## Exercise aim
Emit the data below verbatim, stripping out any pictures.

## Screenshot grounding data
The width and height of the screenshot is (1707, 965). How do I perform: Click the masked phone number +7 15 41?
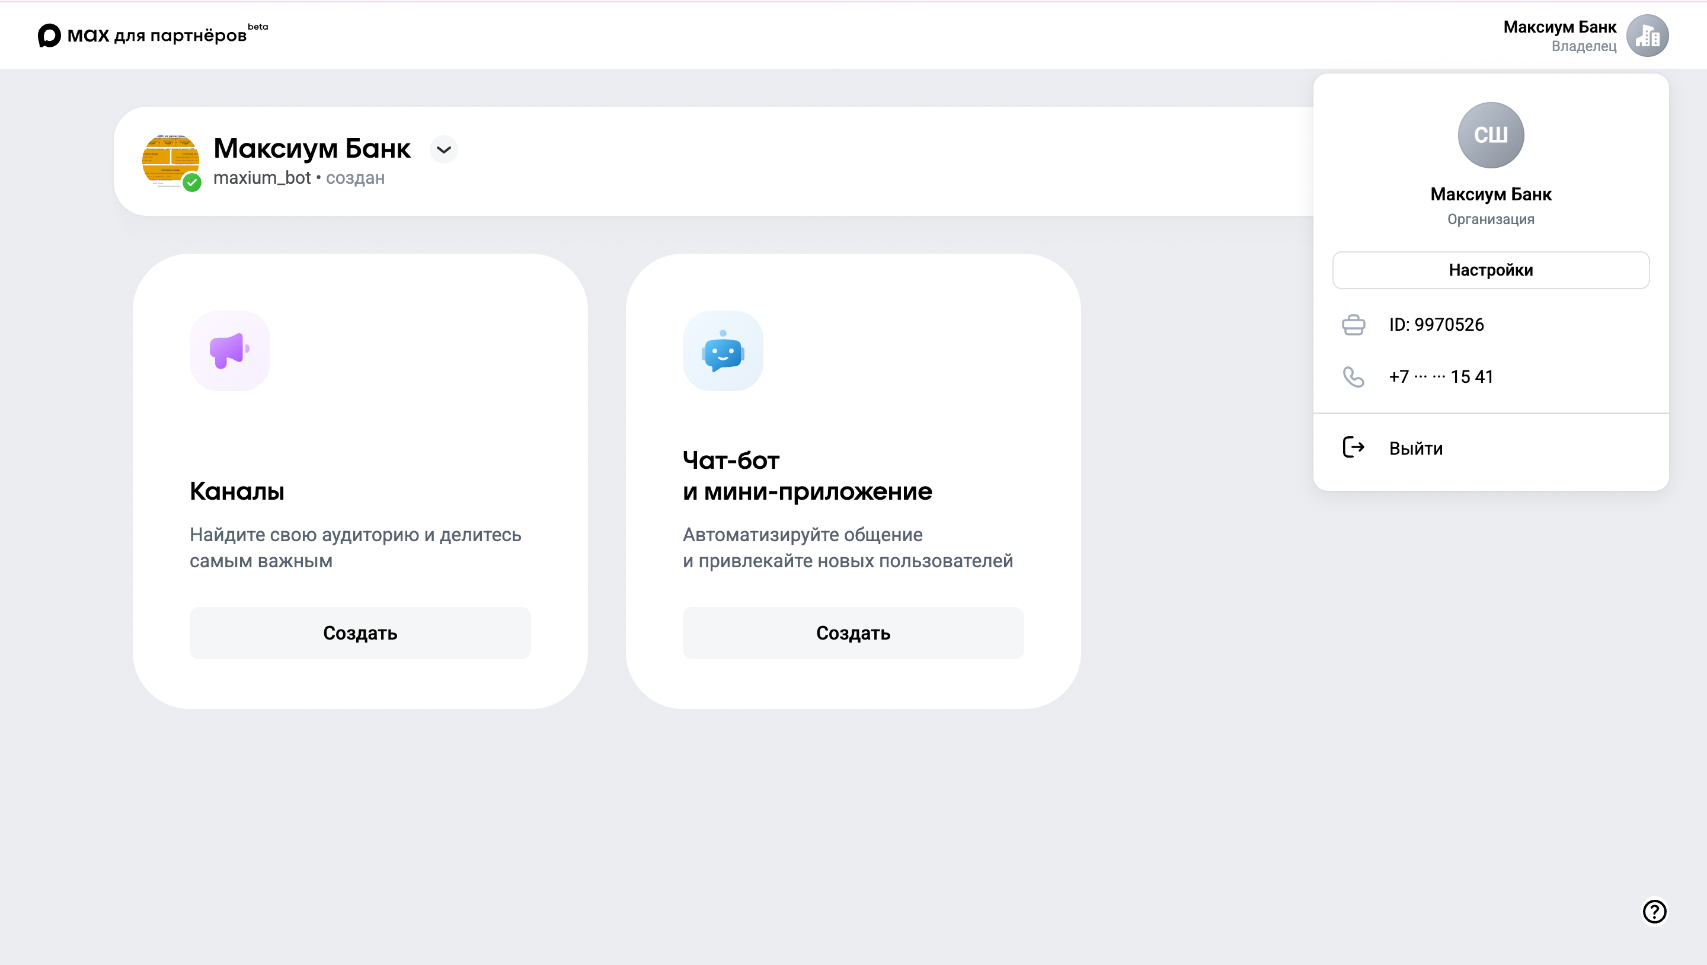tap(1441, 376)
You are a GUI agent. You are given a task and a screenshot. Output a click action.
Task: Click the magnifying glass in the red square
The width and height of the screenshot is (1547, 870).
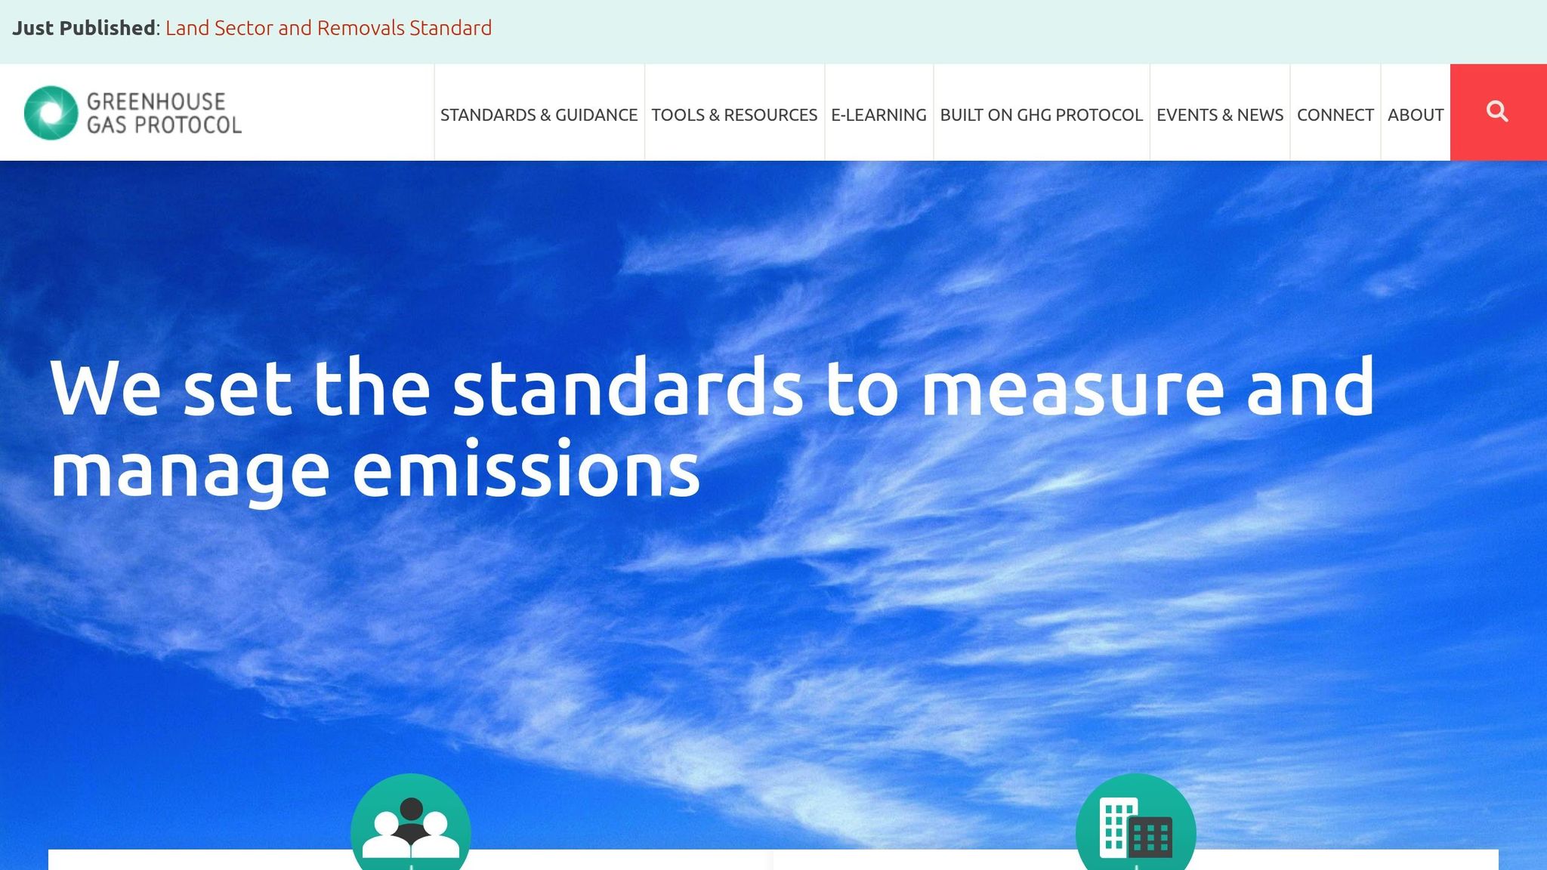coord(1497,111)
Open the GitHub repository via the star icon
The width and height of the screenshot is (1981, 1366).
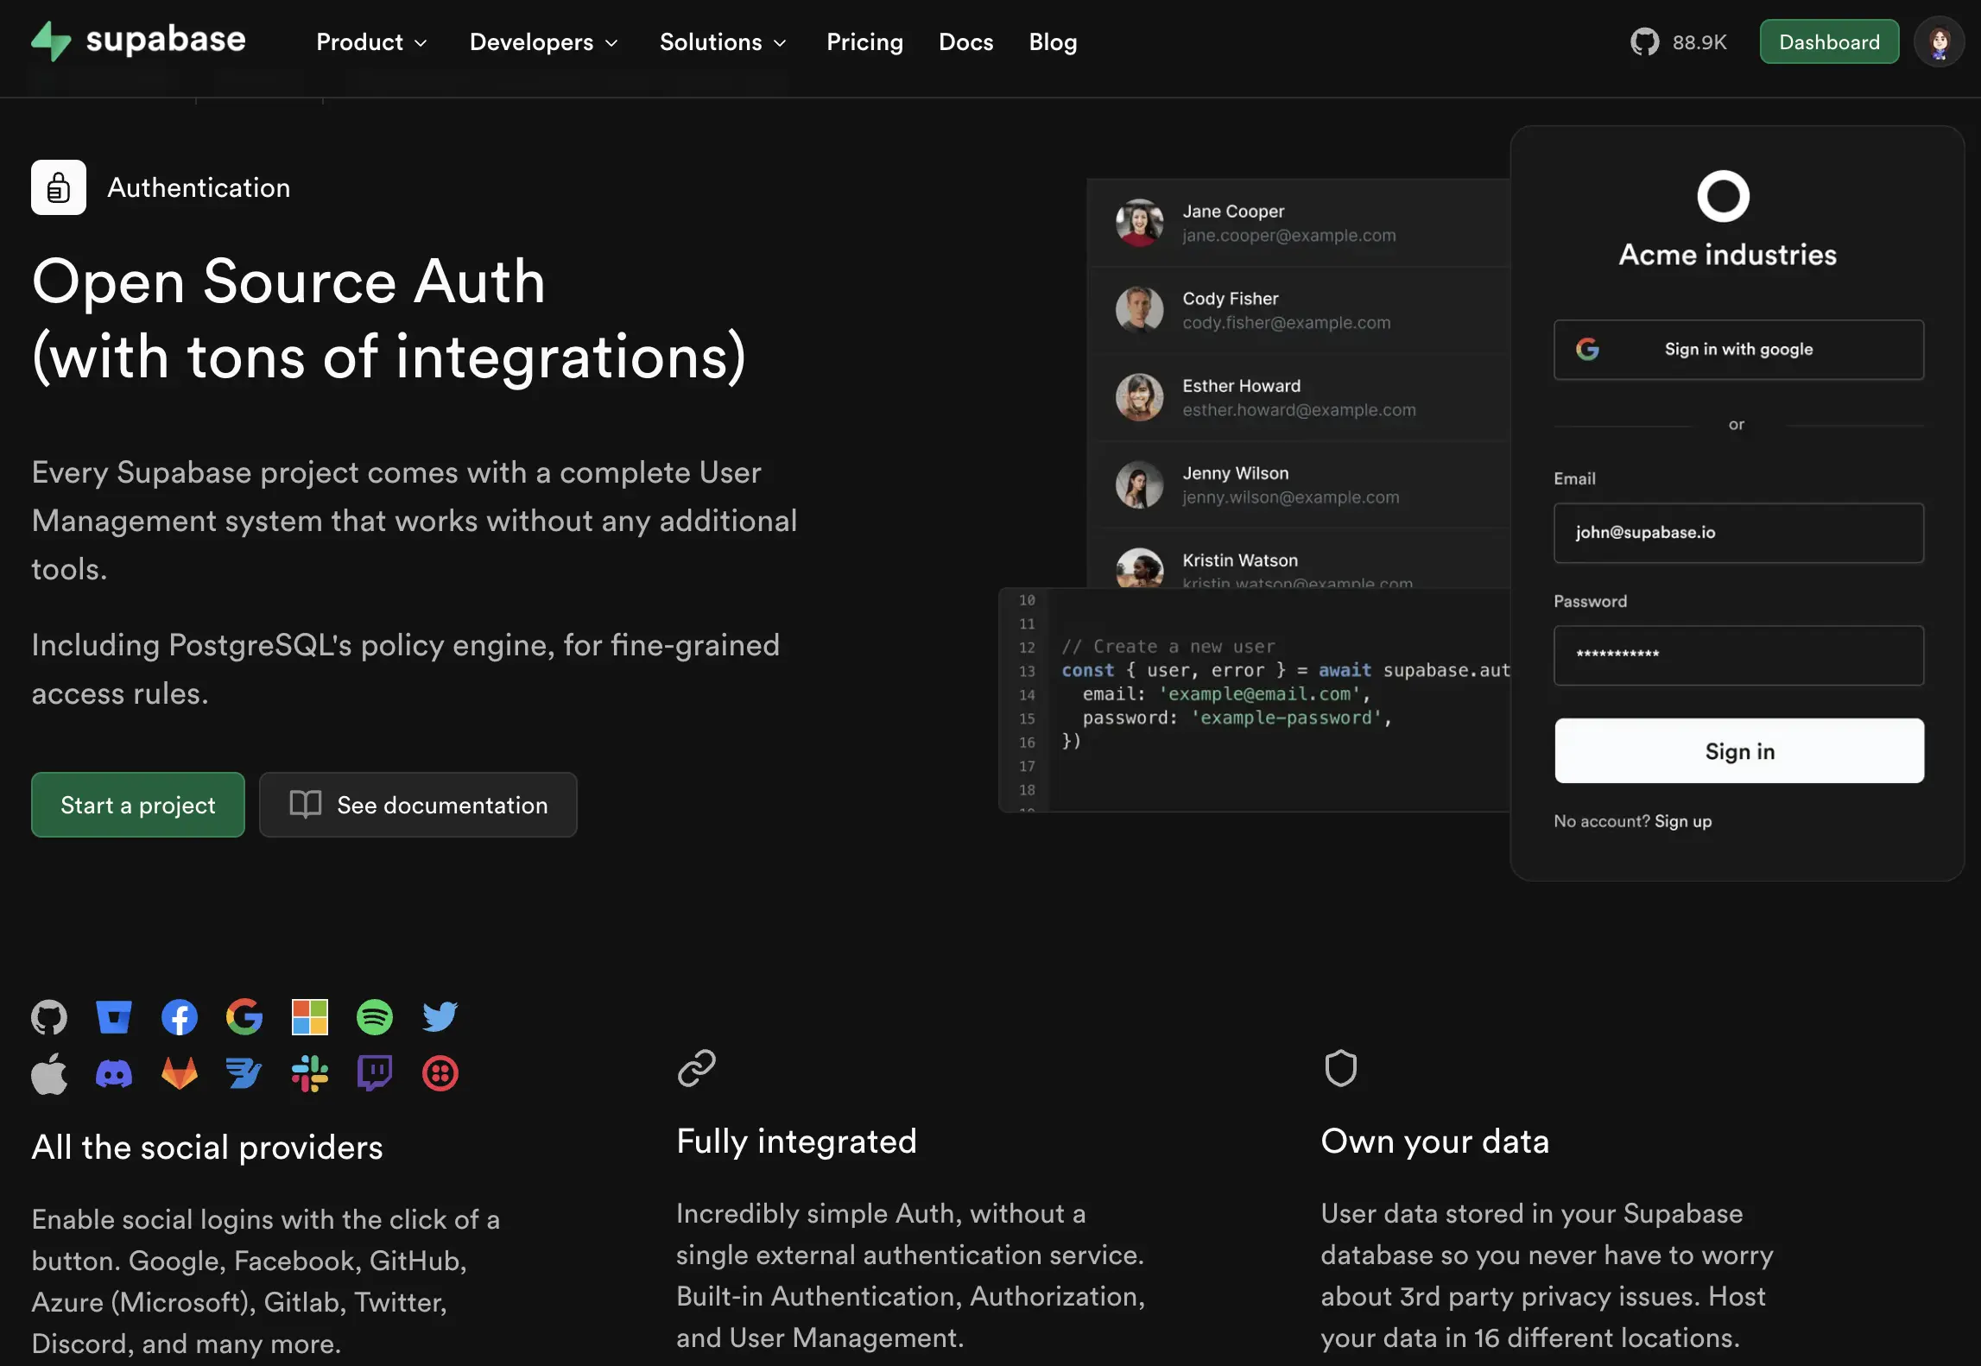(1646, 41)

## Response area
The width and height of the screenshot is (1707, 965). How do I perform: Click the masked phone number +7 15 41?
tap(1441, 376)
You are a GUI agent. You are given a task and a screenshot. Output a click action.
Task: Click the magnifying glass in the red square
The width and height of the screenshot is (1547, 870).
coord(1497,111)
Open the GitHub repository via the star icon
The width and height of the screenshot is (1981, 1366).
(1646, 41)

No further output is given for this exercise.